Extracted records
◆ ◆ ◆

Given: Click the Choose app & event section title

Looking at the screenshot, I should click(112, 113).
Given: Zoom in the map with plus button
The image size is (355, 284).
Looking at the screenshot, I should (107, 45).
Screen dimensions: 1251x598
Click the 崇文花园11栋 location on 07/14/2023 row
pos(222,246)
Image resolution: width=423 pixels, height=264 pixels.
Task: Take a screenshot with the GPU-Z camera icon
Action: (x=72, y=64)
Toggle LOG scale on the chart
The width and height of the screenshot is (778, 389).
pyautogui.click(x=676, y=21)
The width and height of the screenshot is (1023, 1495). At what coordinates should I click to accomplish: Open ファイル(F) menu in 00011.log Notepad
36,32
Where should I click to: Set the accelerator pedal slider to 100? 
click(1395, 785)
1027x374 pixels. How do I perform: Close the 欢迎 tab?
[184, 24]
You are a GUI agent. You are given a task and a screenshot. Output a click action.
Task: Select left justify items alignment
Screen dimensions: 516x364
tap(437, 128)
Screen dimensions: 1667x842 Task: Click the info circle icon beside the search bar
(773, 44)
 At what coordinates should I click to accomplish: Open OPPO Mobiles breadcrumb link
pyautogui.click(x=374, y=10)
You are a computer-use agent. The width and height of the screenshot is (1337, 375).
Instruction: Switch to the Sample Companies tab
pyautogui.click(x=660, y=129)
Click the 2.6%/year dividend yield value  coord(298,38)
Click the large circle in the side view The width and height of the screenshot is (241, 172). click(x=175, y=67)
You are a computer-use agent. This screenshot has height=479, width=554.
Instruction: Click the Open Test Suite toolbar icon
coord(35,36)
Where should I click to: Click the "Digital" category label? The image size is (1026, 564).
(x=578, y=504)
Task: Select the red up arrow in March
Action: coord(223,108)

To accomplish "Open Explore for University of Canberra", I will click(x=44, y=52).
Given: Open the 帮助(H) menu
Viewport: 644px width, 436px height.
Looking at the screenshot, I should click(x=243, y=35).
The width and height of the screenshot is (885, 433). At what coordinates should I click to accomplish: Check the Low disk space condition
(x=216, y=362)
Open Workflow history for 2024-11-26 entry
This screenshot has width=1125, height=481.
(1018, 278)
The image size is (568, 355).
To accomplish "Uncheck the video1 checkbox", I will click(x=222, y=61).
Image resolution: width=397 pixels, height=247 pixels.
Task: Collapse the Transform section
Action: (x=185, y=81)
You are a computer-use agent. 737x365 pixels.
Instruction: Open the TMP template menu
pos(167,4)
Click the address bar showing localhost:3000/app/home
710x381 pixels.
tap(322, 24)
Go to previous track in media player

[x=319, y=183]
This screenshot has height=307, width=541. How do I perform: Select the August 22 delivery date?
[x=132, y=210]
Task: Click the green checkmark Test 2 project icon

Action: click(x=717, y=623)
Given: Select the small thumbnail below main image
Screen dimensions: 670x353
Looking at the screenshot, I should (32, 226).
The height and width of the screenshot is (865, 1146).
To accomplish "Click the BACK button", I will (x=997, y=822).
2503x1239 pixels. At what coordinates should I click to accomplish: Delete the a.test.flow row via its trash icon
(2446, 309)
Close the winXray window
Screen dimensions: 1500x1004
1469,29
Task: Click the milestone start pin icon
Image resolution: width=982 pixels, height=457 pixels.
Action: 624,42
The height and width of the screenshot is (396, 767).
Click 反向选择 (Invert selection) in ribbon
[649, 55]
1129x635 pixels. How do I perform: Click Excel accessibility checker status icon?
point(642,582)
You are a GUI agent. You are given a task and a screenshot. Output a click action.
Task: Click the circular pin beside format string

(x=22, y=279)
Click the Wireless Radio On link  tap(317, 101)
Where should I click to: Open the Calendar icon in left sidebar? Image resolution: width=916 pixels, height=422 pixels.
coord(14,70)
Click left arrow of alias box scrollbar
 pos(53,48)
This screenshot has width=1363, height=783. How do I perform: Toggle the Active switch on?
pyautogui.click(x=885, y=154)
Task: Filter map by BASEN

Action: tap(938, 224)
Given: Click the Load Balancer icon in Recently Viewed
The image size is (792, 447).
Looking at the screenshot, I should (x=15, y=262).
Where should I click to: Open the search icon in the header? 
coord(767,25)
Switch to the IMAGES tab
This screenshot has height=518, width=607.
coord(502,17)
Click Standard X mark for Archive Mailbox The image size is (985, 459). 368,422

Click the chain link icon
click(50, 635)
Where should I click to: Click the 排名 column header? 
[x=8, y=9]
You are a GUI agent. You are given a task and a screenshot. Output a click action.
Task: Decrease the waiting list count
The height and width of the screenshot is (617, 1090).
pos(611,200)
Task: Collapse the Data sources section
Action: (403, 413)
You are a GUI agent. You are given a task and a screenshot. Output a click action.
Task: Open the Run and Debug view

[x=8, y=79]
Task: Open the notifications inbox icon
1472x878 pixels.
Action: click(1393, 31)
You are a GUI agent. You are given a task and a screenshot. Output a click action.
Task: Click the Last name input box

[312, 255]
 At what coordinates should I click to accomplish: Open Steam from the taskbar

◆ ◆ ◆

◆ Stated exercise ◆
Render the lines above as a numbered list, omitting blank lines, covering only everything from the line containing "Screen dimensions: 1251x598" down to the line containing "pyautogui.click(x=676, y=21)".

◆ Task answer ◆
1. Screen dimensions: 1251x598
2. Click the 崇文花园11栋 location on 07/14/2023 row
3. pos(222,246)
4. Image resolution: width=423 pixels, height=264 pixels.
5. Task: Take a screenshot with the GPU-Z camera icon
6. Action: (x=72, y=64)
7. Toggle LOG scale on the chart
8. The width and height of the screenshot is (778, 389).
9. pyautogui.click(x=676, y=21)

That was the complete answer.